Natürliche Eigenschaften nutzen
Eine gelungene Lösung bedeutet, mit minimalem Aufwand maximalen Nutzen zu erzielen. Auch Hightech kann mit relativ einfachen Komponenten auskommen, man muss nur wissen, wie es geht. Für die schnelle Zustellung im Hochgeschwindigkeitsmodus reicht beispielsweise als Antriebselement ein über eine Balgkupplung mit der Welle verbundener konventioneller Bürstenmotor mit Rotationsencoder. Da seine Betriebszeit relativ gering ist, ist auch der Wärmeeintrag durch den Motor minimal und vernachlässigbar. Je nach verwendeter Spindelsteigung ist ein Geschwindigkeitsbereich von 0,5mm/s bis 100 mm/s in der Praxis nutzbar. Dies entspricht dem Wert für die „Grobpositionierung“ vieler Standardlösungen. Nach dem Umschalten auf den Hochpräzisionsmodus wird die Besonderheit der neuen Lösung deutlich:
Im Positionierbetrieb schaltet das System bei einer Geschwindigkeit von 0,5 mm/s energielos, also ohne Wärmeeintrag, über eine permanentmagnetische Kupplung auf den Antrieb mit einem rotorischen Piezomotor um. In der Ruhelage arbeitet der Antrieb nun als passive Spindelbremse, dämpft Schwingungen und verhindert ungewollte Bewegungen des Tischsystems. Ein hochauflösendes Linearmesssystem erfasst permanent die Bewegungen und gibt diese Information an die Motorsteuerung weiter. Auf diese Weise bewegt der Antrieb den Lineartisch im Hochpräzisionsmodus mit 0,00002 bis 0,15 mm/s, das sind minimal 20 nm pro Sekunde! Die Geschwindigkeitskonstanz am unteren Bereichsende ist nur abhängig von der Auflösung des eingesetzten Linearmaßstabes. Die Wiederholgenauigkeit ist kleiner als 100 nm. Die Geschwindigkeitsspreizung des Positioniersystems kann durch den Kunstgriff der Arbeitsteilung ein Verhältnis von über 1 Million zu 1 zwischen maximaler und minimaler Geschwindigkeit erreichen.
Optimal bewegt
Präzision muss nicht Unsummen kosten. Für den Einsatz im Dual-Speed-Linearstelltisch eignen sich herkömmliche edelmetallkommutierte Präzisionsmotoren. Die Standard-Motoren wurden vom Schönaicher Antriebsspezialisten auf die Anwendung hin angepasst, das spart Entwicklungszeit und Kosten. Je nach benötigtem Drehmoment werden unterschiedliche Motoren eingesetzt. Die 22 mm durchmessenden Motoren erreichen beispielsweise rund 8000 U/min und bis zu 21 mNm. Sie sind von Hause aus für den Einsatz mit magnetischen Encodern vorgesehen. Diese zweikanaligen Inkremental-Encoder gibt es mit 64, 128, 256 oder 512 Impulsen pro Umdrehung. Dank der kompakten Maße wächst die Gesamtbaulänge des Motors nur um rund 1,4 mm. Für die nötige Drehzahlreduzierung und Drehmomentanhebung stehen aufsteckbare Getriebe im 22-mm-Motordurchmesser bereit. Sie gibt es in vielen abgestuften Untersetzungen.

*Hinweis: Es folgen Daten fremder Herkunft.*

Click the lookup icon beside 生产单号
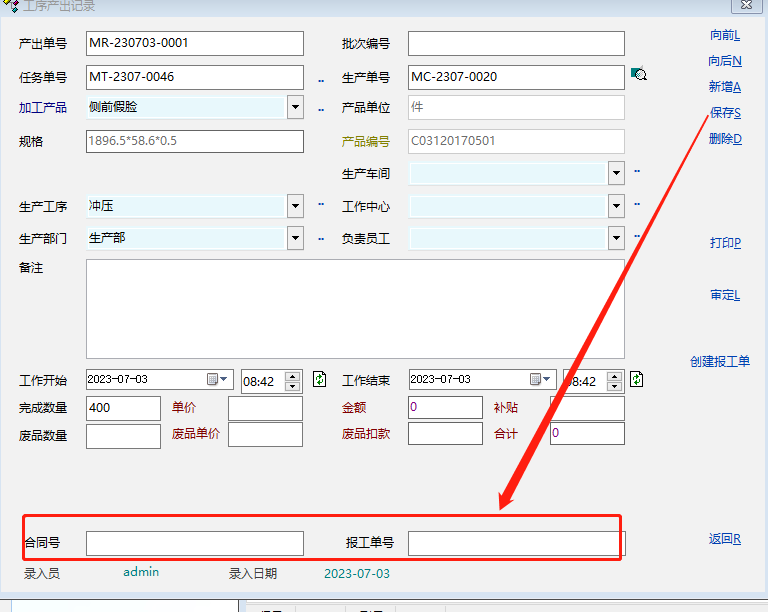This screenshot has height=612, width=768. (639, 74)
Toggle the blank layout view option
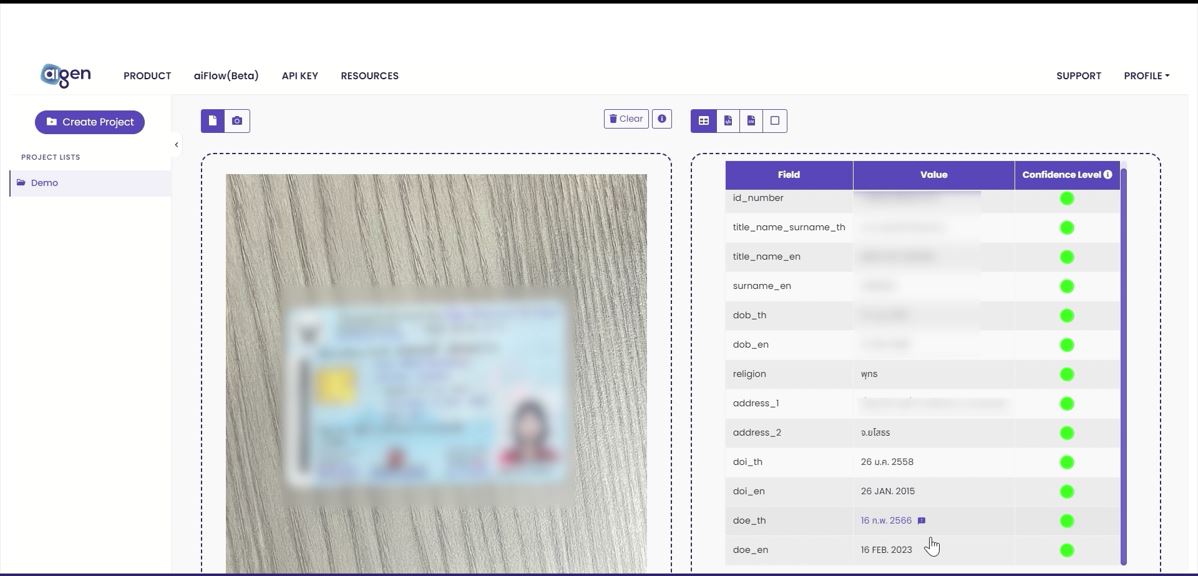1198x576 pixels. (x=773, y=120)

Für den Hochpräzisionsantrieb liefert die Faulhabertochter PiezoMotor, Uppsala, den Piezorotationsmotor. Diese Antriebe bauen mit 32 x 23 mm (L x D) und nur 70 g Masse ebenfalls sehr kompakt. Sie arbeiten mit Steuerspannungen im Bereich von 0 bis 3000 Hz und erreichen 13,5 U/min bei 2100 Hz. Das Drehmoment beträgt 80 mNm, das Haltemoment 90 mNm. Die maximale inkrementale Schrittweite liegt bei 0,35 mrad. Für die mechanische Anbindung an die Permanentmagnetkupplung oder andere Applikationen ist eine 3 mm starke und 6,5 mm lange Welle vorgesehen.

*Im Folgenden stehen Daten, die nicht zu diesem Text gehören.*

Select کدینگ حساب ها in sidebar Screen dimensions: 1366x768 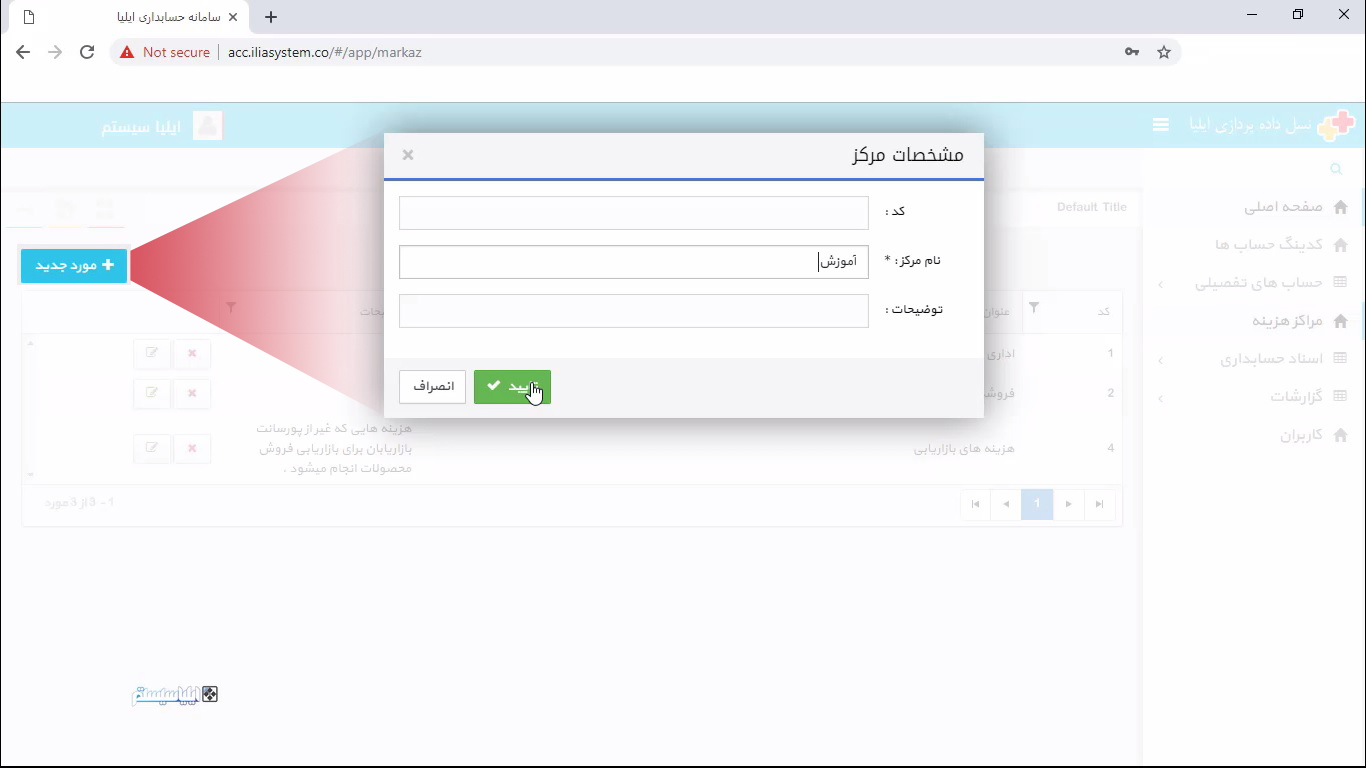click(1269, 245)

Die Effizienz für Anlagen mit Feinst-Positionierung im Nanometerbereich lässt sich mit der richtigen Idee drastisch verbessern. Längere Hubweiten, höhere Präzision bzw. schnellere Zustellzeiten gegenüber herkömmlichen Modellen sparen dem Anwender kostbare Produktionszeit ein. Trotz dieser Vorteile kommt die neue Lösung mit relativ einfachen Antriebskomponenten aus. Bewährte Kleinantriebs-Produkte auf den Anwendungsfall hin optimiert können meist problemlos selbst anspruchsvollste Aufgaben zuverlässig erfüllen.